Because the Shapsugs were one of the most stubborn enemies of the Russian Empire, they suffered more than the other Circassian tribes. They were the last of their alliance to surrender to the occupiers' army, and kept resisting the Russians in a holy war, for more than 20 years after the end of the Russian-Circassian War in 1864.

As a result of the tsars policy to kill the Circassian people in the Circassian genocide or expel them to the Ottoman Empire, the remaining Shapsugs who survived abandoned their remained coastal villages to the eastern mountains of Shapsugia to protect themselves from the tyranny of their occupiers, the Zaporozhian Cossacks. Later the descendants of these Cossacks renamed themselves Kuban Cossacks and adopted the Circassian dress and uniform. The other motive for Shapsugs settling the mountains was to keep resisting and striking against Russians outposts on the Circassian Black Sea coast.

When the Shapsugs felt that the resistance was impossible due to the severing of marine logistics lines and to the lack of weapons, they stopped resisting. Some went to settlements previously occupied by other Adyghe tribes in the Kuban and established their own villages The remaining Shapsugs returned to their regions in the Circassian coast on the Black Sea, and established newer ones in the place of their previous burned villages between 1870 and 1880.

===Establishment of the Shapsug national district===
The Shapsug national district was established on the 6 September 1924 as a part of the Black Sea Okrug of the South-Eastern Oblast. The district contained around 3400 Shapsugs, and the center of the district was the coastal city of Tuapse. Its area was around 462 km2.

In the beginning of 1925, the district was divided into 4 village councils (Karpovskij [Карповский], Kičmaj [Кичмай], Krasno-Aleksandrovskij [Красно-Александровский], and Pseušxo [Псеушхо]).

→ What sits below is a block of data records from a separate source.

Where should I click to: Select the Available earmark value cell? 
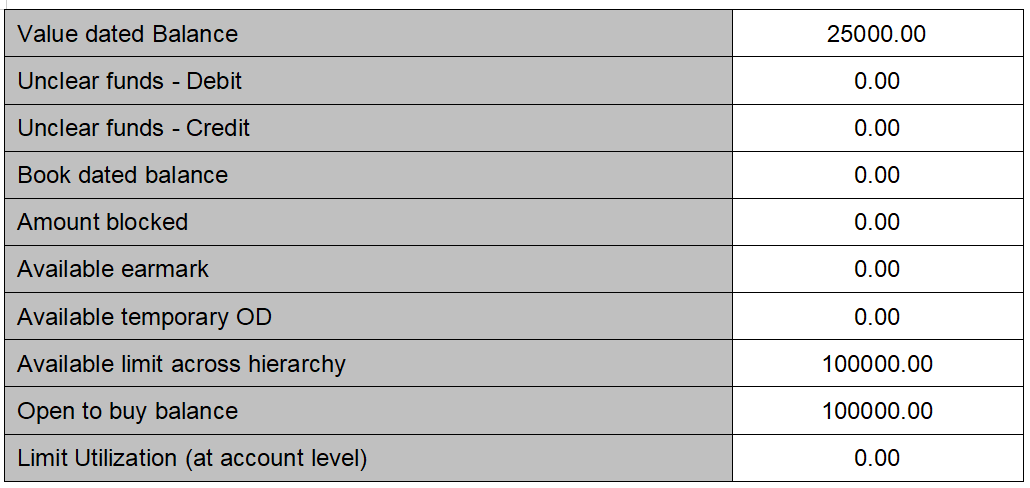[877, 269]
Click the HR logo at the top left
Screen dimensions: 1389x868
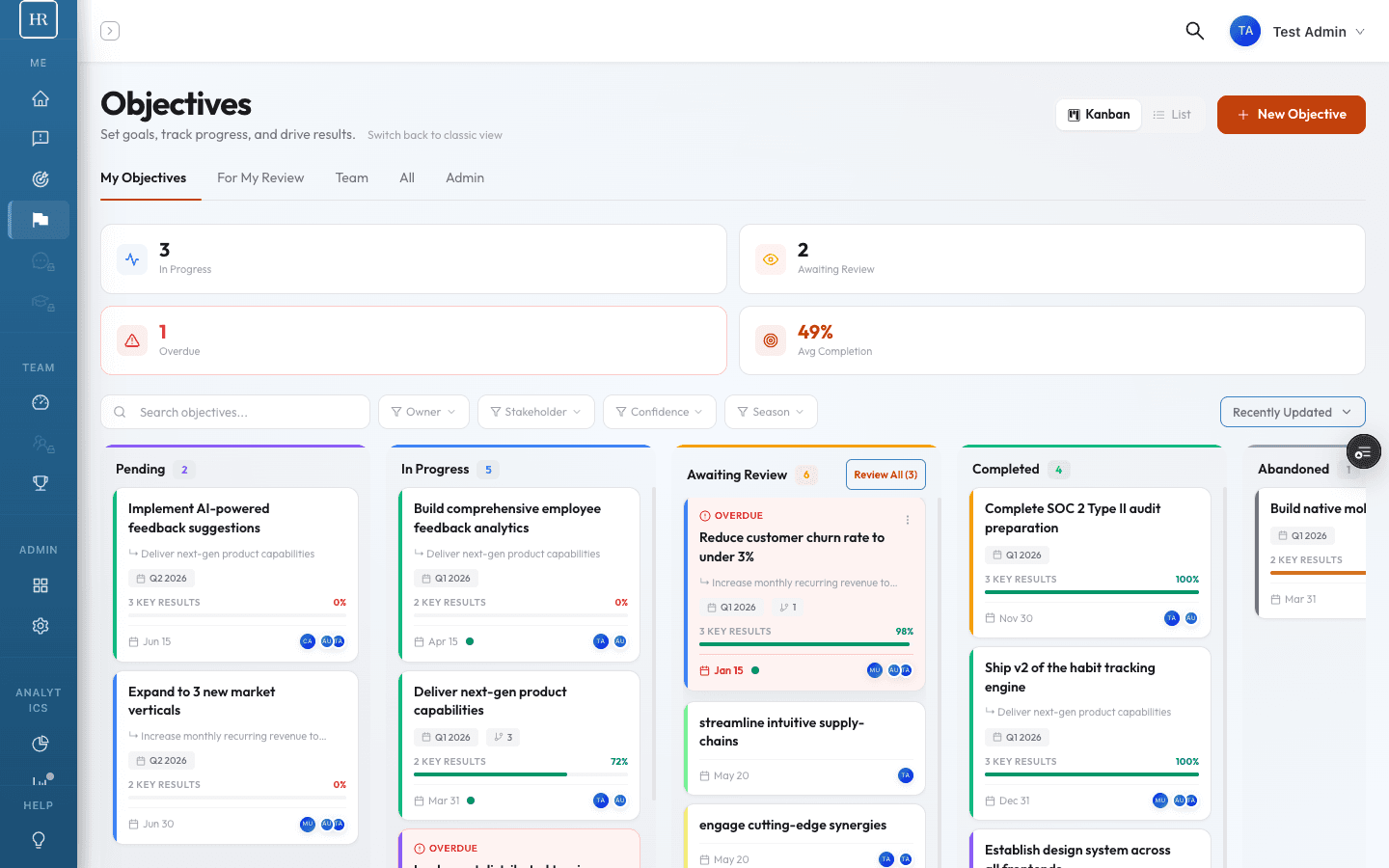click(x=38, y=19)
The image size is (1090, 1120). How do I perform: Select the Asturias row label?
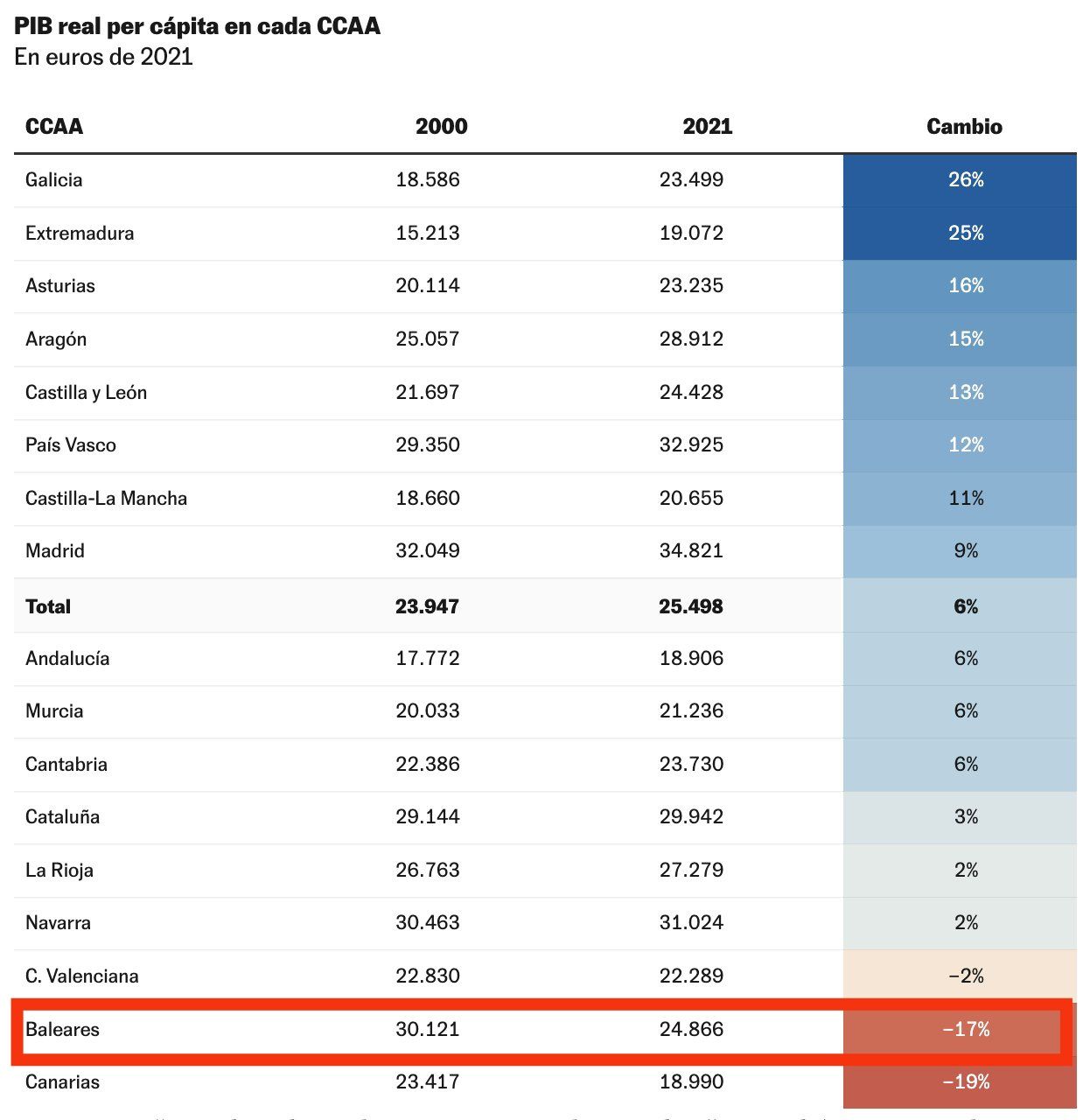point(60,286)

The South-Eastern Oblast was abolished on October 16, 1924, and the district was transferred to newly established North Caucasus Krai. In July 1930, okrugs were abolished, and the district was directly subordinated to the krai. In 1930, the center of the Shapsug national district was transferred to Krasno-Aleksandrovskoye (today Kalezh), and the district was divided into 8 village councils (Kamir-Astrovskij [Камир-Астовский], Karpovskij [Карповский], Kičmajskij [Кичмайский], Krasno-Aleksandrovskij [Красно-Александровский], Lazarevskij [Лазаревский], Psebinskij [Псебинский], Pseušxovskij [Псеушховский], and Sovet-Kvadže [Совет-Квадже]). In March 1931, the district center was transferred to Soviet-Kvadzhe, and in January 1934, Lazarevskoye was transferred to Shapsug national district as well and became the district center.

===End of the Shapsug national district===
In 1945, the Shapsug national district was renamed Lazarevsky district and it ceased to be a national district. The Shapsug called it Psyṣ̂wap (Псышӏуап) instead of Lazarevsky because Lazarevsky was named for one of the enemies of the Circassian nation, Mikhail Lazarev, who facilitated the invasion and conquest of Circassia, and put a siege over it during the Russian-Circassian War. In 1961, the district was subordinated to the city of Sochi and is currently known as Lazarevsky City District.